- A Copa do Mundo começa nesta quinta-feira, 11 de junho, para a seleção brasileira, com Brasil x Marrocos programado para o sábado, 13 de junho, quando o árbitro apitará o início da partida.
- Duas psicólogas explicam que o torcedor fica tão emocionado porque a competição traduz uma narrativa emocional compartilhada por milhões de brasileiros.
- A identidade coletiva se fortalece durante o mundial, aumentando a sensação de pertencer a um grupo e de que o sucesso ou fracasso do time também é nosso.
- A memória afetiva influencia as emoções: a Copa remete a momentos da infância, à família reunida e a rituais como churrasco, casa cheia e camisas da seleção.
- A mobilização vai além do futebol: envolve pertencimento, memória e relações sociais, com diferenças humanas temporariamente diluídas pela expectativa comum.

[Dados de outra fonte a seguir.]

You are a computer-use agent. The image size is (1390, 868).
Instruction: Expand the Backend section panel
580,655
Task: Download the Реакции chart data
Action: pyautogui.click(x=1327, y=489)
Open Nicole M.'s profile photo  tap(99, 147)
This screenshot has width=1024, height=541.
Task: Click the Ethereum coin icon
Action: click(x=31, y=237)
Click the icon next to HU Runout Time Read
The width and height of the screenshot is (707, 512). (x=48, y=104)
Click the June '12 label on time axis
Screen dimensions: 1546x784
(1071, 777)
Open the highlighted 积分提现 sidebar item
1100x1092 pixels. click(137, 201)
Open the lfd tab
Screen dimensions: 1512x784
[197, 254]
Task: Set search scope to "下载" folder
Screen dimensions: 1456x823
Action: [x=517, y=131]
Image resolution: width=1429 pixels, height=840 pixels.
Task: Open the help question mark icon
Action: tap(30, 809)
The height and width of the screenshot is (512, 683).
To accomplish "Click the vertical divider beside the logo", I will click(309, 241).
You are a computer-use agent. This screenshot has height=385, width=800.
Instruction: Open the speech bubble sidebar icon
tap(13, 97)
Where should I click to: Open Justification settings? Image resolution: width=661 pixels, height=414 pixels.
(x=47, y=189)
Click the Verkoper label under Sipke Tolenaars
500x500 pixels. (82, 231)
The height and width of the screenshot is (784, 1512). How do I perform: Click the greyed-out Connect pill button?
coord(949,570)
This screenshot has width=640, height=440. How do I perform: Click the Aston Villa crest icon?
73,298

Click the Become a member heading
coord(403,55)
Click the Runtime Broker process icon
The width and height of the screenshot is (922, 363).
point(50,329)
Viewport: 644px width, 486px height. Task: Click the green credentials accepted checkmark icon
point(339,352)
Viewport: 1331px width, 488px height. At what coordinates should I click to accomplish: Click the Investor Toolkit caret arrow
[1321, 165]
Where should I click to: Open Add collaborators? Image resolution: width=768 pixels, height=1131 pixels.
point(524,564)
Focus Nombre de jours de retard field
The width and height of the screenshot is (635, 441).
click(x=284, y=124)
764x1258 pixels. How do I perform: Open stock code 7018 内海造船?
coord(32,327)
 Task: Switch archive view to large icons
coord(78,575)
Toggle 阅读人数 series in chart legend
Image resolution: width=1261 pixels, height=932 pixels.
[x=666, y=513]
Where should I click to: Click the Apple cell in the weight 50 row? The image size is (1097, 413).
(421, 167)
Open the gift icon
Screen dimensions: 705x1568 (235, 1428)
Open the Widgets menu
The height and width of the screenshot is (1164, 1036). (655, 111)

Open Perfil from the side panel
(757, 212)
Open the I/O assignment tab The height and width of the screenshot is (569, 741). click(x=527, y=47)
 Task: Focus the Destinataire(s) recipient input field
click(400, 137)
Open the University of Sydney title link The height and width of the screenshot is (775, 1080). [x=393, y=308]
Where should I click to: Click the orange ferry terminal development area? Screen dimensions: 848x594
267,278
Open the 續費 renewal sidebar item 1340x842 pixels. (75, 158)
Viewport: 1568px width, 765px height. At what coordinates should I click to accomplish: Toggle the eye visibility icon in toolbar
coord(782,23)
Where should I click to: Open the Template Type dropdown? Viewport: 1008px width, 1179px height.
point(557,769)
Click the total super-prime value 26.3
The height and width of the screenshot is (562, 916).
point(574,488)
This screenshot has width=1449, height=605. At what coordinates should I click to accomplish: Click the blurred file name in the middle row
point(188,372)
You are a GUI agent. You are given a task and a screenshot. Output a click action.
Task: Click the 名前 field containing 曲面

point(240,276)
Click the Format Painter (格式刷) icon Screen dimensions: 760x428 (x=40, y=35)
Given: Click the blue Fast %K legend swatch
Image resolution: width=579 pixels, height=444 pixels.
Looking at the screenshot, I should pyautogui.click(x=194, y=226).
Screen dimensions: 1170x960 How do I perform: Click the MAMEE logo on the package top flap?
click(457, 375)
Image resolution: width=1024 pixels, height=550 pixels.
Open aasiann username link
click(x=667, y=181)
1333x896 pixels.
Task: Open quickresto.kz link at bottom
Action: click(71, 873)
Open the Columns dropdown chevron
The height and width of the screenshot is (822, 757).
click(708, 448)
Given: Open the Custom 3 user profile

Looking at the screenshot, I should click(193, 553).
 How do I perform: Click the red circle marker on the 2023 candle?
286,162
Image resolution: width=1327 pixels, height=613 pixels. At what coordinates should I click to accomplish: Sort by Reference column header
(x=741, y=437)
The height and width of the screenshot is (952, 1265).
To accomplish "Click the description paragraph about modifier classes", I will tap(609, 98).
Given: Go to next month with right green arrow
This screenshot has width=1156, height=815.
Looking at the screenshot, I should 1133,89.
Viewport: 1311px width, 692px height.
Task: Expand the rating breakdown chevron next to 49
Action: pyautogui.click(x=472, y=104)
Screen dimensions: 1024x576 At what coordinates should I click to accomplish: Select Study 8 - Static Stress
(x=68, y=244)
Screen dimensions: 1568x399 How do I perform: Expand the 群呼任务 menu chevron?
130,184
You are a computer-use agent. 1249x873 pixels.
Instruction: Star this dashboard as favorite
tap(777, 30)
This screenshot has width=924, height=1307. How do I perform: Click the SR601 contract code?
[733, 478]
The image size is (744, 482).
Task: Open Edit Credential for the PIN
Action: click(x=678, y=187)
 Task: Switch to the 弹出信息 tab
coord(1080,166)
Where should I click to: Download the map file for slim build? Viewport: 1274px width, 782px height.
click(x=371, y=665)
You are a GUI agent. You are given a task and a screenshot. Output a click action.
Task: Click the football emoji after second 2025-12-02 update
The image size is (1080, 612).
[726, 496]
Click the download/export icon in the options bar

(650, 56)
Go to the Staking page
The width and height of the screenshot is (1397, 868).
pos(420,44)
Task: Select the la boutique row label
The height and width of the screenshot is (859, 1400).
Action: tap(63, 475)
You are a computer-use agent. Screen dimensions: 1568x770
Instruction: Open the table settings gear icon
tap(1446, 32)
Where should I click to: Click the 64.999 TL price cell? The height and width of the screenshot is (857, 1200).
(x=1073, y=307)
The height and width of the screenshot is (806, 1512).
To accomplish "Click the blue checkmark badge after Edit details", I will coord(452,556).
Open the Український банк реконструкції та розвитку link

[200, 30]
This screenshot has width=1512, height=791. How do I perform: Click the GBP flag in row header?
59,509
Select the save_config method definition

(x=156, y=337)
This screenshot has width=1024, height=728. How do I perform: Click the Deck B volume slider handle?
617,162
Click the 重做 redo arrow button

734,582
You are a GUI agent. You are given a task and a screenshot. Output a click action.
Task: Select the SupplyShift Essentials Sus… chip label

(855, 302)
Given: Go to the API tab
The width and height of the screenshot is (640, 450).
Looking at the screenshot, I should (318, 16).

A Copa do Mundo de 2026 tem início nesta quinta-feira, 11 de junho, nos Estados Unidos, Canadá e México. A seleção brasileira encara o Marrocos no sábado, 13 de junho, em partida que promete mobilizar torcedores em todo o país. Em meio à expectativa, duas psicólogas explicam por que o nervosismo toma conta dos brasileiros.
Segundo Candice Galvão, a competição representa um momento em que milhões vivem uma narrativa emocional comum. Bárbara de Lara acrescenta que o futebol no Brasil é parte da identidade cultural, fortalecendo o senso de grupo a cada ciclo do torneio.
Essa mobilização vai além do jogo em si. As especialistas apontam que memória afetiva, pertencimento e identidade moldam a resposta emocional durante a Copa. Momentos com a família, encontros com amigos e tradições ligadas ao mundial ajudam a explicar a intensidade das emoções.
Motivos psicológicos
As psicólogas destacam que a Copa funciona como um gatilho para emoções fortes, fortalecendo a sensação de pertencimento coletivo. A expectativa de sucesso ou insucesso do grupo afeta o humor e a disposição dos torcedores.
Além disso, a memória afetiva relacionada a jogos do passado e à proximidade de gerações reforça a intensidade emocional. O torneio desperta lembranças de festas, rituais e encontros familiares que permanecem marcados na cultura brasileira.
Candice ainda ressalta que, em muitos momentos, diferenças sociais, políticas e regionais perdem espaço durante o mundial. A participação conjunta gera uma experiência emocional poderosa, ao conectar pessoas, histórias e lembranças comuns.
Conexões de identidade
A psicóloga Bárbara de Lara aponta que a Copa do Mundo atua como um elo entre gerações, aproximando familiares e amigos em torno da seleção brasileira. A maior emoção, segundo as especialistas, pode estar menos no resultado do jogo e mais na sensação de pertencimento a um grupo maior.
As pesquisadoras ressaltam que, apesar de a competição ter foco esportivo, o significado cultural e social é tão relevante quanto o desempenho em campo. A energia coletiva transforma a experiência de assistir aos jogos em um evento comum de convivência.